Decoding Jeff Jonas (National Geographic) — “He thinks in three—no, four dimensions,” Nathan says. “He has a data warehouse in his head.” And that’s where the work takes place—in his head. Not on paper. Not on a computer. He resorts to paper only to work the details out. When asked about his thought process, Jonas reaches for words, then says: “It’s like a Rubik’s Cube. It all clicks into place. “The solution,” he says, is “simply there to find.” Jeff’s a genius and has his own language for explaining what he does. This quote goes a long way to explaining it.

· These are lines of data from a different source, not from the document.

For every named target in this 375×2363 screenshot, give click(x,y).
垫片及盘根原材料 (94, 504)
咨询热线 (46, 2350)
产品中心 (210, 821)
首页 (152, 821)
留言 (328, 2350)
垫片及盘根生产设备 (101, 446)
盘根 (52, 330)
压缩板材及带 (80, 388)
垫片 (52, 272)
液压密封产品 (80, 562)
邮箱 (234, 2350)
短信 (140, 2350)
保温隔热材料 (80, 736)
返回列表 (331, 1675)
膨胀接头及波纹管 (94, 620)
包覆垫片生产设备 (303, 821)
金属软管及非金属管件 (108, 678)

How Apple Uses Mesos for Siri — great to see not only some details of the tooling that Apple built, but also their acknowledgement of the open source foundations and ongoing engagement with those open source communities. There have been times in the past when Apple felt like a parasite on the commons rather than a participant.
Cheaper Bandwidth or Bust: How Google Saved YouTube (ArsTechnica) — Remember YouTube’s $2 million-a-month bandwidth bill before the Google acquisition? While it wasn’t an overnight transition, apply Google’s data center expertise, and this cost drops to about $666,000 a month.
AWS Business Numbers — Amazon Web Services generated $5.2 billion over the past four quarters, and almost $700 million in operating income. During the first quarter of 2015, AWS sales reached $1.6 billion, up 49% year-over-year, and roughly 7% of Amazon’s overall sales.